§ **What is required**
In the data below, locate each line with the word "circle" and list it.

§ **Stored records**
============

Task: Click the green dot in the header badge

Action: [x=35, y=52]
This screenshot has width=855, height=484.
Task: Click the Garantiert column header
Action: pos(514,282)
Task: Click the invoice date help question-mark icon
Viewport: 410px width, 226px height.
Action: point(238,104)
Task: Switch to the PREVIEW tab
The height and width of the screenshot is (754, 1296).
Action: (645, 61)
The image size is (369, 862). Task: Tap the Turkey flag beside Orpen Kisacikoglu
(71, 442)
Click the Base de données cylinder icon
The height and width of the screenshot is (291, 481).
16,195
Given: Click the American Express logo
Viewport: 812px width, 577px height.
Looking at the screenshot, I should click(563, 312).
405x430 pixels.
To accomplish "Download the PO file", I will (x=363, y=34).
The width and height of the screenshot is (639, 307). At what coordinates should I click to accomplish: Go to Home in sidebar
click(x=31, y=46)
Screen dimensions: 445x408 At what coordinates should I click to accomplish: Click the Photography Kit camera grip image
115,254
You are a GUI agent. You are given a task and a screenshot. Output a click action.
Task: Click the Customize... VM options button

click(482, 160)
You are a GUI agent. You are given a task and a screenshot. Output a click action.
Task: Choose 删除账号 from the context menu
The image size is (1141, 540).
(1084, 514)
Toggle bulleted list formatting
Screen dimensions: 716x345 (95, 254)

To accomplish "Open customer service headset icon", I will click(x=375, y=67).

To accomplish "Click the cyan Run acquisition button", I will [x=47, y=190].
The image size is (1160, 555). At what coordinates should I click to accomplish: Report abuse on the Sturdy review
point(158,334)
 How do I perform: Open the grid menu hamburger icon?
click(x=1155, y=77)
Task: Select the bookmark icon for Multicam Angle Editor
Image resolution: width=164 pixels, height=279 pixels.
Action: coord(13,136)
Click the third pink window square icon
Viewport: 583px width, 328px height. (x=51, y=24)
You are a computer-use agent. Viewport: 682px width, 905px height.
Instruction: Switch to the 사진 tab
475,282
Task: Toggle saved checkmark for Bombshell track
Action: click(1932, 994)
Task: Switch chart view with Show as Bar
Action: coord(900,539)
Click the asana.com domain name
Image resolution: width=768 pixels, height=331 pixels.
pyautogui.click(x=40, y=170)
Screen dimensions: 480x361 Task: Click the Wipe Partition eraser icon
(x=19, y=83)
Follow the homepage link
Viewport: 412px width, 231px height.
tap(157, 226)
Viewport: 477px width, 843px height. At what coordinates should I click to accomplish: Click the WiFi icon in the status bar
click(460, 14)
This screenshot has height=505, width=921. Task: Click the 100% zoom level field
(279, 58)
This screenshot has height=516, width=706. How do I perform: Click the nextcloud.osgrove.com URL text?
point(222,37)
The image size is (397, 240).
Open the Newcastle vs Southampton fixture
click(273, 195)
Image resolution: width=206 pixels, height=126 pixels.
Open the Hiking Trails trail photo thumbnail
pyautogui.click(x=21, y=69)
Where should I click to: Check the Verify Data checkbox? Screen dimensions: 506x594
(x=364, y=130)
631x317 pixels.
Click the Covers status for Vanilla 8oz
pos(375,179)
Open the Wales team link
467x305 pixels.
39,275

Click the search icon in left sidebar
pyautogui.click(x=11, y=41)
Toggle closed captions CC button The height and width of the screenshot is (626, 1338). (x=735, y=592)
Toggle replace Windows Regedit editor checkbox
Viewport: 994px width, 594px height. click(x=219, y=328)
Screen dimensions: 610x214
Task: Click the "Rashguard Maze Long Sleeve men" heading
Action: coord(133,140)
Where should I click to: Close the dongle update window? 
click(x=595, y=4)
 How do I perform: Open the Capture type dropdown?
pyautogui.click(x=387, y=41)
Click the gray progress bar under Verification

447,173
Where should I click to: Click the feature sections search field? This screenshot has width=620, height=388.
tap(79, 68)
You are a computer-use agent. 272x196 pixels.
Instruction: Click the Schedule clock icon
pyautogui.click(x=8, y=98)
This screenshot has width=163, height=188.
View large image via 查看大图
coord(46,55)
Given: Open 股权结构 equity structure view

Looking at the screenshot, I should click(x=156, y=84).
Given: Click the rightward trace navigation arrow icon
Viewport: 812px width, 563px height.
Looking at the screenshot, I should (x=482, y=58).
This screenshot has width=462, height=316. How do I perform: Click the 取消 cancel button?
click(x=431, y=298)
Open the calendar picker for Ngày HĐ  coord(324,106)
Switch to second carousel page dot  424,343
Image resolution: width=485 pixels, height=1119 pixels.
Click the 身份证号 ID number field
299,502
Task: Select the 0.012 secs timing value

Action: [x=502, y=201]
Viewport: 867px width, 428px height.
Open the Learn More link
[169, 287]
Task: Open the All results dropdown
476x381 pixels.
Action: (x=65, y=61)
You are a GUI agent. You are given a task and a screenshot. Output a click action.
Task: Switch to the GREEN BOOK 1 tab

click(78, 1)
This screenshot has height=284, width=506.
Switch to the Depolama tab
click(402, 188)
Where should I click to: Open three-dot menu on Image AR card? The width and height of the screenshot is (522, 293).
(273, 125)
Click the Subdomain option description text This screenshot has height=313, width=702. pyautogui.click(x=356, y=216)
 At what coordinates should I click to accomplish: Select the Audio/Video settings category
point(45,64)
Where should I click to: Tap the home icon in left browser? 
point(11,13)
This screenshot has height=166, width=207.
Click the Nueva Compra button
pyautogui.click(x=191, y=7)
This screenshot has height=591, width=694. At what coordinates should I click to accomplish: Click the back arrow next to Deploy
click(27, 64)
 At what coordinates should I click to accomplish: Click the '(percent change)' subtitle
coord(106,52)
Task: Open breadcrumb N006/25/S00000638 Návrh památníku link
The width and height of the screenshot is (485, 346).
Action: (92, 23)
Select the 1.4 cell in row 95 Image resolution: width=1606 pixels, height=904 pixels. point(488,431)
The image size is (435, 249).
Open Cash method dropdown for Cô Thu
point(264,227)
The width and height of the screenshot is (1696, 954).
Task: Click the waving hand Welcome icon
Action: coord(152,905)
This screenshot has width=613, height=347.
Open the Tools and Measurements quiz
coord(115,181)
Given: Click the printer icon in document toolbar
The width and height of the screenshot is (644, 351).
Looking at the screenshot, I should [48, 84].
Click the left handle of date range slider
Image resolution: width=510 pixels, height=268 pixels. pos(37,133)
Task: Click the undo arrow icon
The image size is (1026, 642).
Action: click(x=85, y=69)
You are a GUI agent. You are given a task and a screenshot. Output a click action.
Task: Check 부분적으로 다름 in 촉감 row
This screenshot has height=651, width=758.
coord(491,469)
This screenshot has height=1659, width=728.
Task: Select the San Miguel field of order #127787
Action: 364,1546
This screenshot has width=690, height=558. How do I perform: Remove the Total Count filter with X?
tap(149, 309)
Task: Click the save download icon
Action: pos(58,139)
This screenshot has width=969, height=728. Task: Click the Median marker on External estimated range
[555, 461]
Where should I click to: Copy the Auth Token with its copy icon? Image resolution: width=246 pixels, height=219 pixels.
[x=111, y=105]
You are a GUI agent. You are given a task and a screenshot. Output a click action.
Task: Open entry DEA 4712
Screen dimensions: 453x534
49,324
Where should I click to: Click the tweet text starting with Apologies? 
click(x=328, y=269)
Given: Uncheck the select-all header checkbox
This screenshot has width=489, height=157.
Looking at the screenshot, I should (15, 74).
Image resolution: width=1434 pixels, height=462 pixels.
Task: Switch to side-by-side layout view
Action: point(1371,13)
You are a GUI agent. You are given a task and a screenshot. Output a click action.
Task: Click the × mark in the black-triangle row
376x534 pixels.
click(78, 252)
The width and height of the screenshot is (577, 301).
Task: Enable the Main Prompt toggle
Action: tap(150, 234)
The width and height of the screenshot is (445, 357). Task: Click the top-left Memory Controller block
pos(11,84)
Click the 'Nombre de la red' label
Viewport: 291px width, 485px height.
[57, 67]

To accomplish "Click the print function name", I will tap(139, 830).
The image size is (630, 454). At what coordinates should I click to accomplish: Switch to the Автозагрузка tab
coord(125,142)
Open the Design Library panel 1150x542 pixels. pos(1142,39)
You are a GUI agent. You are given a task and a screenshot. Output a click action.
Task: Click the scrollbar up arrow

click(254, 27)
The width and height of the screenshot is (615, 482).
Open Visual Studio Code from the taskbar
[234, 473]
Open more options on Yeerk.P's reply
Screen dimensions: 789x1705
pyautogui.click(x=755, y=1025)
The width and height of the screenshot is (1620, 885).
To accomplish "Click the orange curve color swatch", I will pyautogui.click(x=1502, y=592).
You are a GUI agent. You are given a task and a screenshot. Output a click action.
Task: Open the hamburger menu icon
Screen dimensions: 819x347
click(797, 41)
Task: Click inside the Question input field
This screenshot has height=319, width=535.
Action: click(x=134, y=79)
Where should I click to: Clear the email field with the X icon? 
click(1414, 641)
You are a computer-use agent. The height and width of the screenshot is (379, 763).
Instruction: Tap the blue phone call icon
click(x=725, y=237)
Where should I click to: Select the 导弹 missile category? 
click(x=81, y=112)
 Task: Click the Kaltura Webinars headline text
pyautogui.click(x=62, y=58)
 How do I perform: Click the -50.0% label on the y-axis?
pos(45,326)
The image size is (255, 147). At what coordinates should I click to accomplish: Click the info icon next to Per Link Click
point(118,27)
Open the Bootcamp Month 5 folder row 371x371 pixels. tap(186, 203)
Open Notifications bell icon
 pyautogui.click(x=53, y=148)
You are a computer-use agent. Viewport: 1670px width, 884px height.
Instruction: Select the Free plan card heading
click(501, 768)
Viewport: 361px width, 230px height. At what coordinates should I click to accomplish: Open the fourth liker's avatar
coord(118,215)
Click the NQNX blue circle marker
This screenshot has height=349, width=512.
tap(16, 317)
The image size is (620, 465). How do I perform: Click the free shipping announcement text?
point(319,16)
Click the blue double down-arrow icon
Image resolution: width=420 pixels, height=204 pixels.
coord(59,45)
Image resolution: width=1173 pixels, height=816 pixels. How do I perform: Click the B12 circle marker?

============

§ **Exercise result**
Click the NQNX blue circle marker
Image resolution: width=1173 pixels, height=816 pixels. How do I perform: Click the B12 circle marker?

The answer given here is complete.